Health care debate shifts to new area: consumption

December 19, 2007|By Jim Jaffe

While presidential candidates natter about health reforms that focus on insuring more Americans, a quiet but potentially very disruptive shift in defining the problem is under way in Washington.

The long-standing conventional wisdom that rising health costs are inevitable as the population ages is being challenged by a view that patients in comparable conditions are simply consuming a lot more care than they once did - without an improvement in their health status.

The older view accepts that consumption will rise and seeks to focus on who pays (accelerating the existing shift to insurers, especially the government, whose share of medical bills has actually grown in recent years) or lowering the price of service (the basis of the current Medicare debate to slash physician reimbursement by 10 percent).

The new hypothesis would focus instead on volume. If less were done, cost pressures would ease. Fewer tests and operations would force spending down.

The idea that doing less for patients might improve their health while controlling costs has been quietly bouncing around in the health policy community for years. But there's been a reluctance to discuss it in public, lest it be defined as "rationing" - typically perceived as denying patients care they need.

Dr. John Wennberg of Dartmouth Medical School has been making this argument for a quarter-century now. His research demonstrates that there are tremendous geographic disparities in the amount of care delivered that don't seem to influence outcomes.

In 2000, for instance, the average Medicare cost per patient was $9,200 in Miami vs. $3,500 in Santa Fe, N.M., though there's no evidence that the patients in Florida fare better. Prudently reducing services could cut Medicare bills by 30 percent while improving patient care, Dr. Wennberg estimates. That would save more than $100 billion annually.

But Dr. Wennberg's arguments have never developed public traction, partly because of the perception that the real problem was that sick patients - especially uninsured, poor ones - were being denied the care they really needed, often by insensitive insurers or managed-care plans. That suggested that providing adequate care for all would necessarily involve spending even more.

The "less is better" view gained momentum recently when it was embraced by the Congressional Budget Office, whose director, Peter R. Orszag, explained it in a report and a two-part article in the New England Journal of Medicine.
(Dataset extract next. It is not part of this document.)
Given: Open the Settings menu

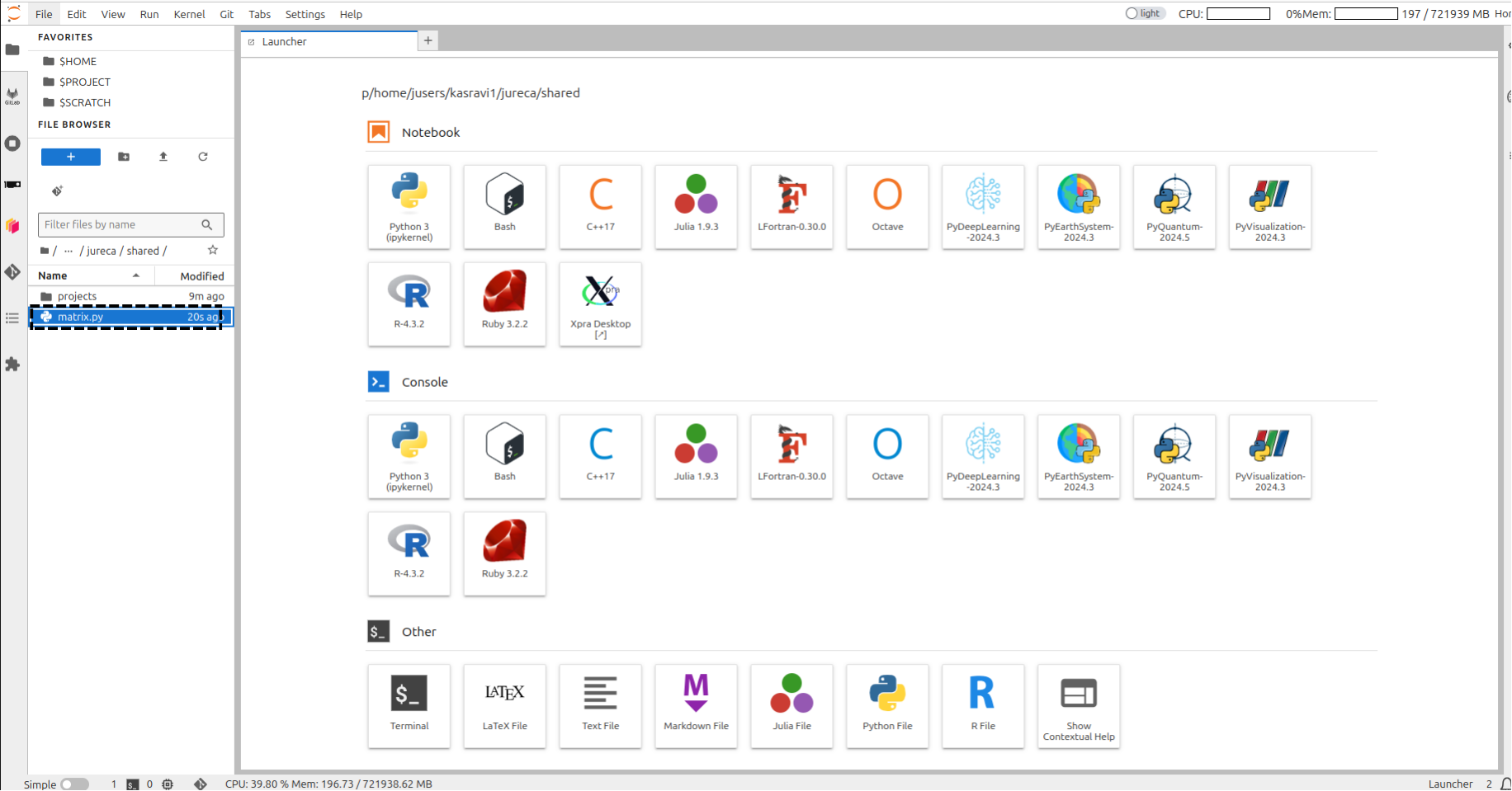Looking at the screenshot, I should pyautogui.click(x=305, y=14).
He says the problem has been "misdiagnosed" previously, and the aging of our population is a relatively minor component in increasing costs. Greater consumption is five times more important.

There's little we can do quickly about the demographic pattern, but consumption patterns are more amenable to change. Simply find out what works, Mr. Orszag argues, and make that the norm. Then stop doing all the things that don't work, increase costs and put patients at risk.

Such a strategy would not be painless. It would be accurately perceived as a threat to many providers and communities - Baltimore being a prime example - that view medicine as an economic development tool. Whatever its faults, medicine has been responsible for creating more good jobs at good wages in many American communities than any other industry.

But an official acknowledgment that our bloated medical bills reflect the fact that we're consuming too much - to our fiscal and physical disadvantage alike - is a major step forward.

If Mr. Orszag convinces his congressional bosses that he's right - and he's a relentless and able salesman with good political skills - any debate about health reform in Congress next year could be very different from what presidential candidates are promoting today.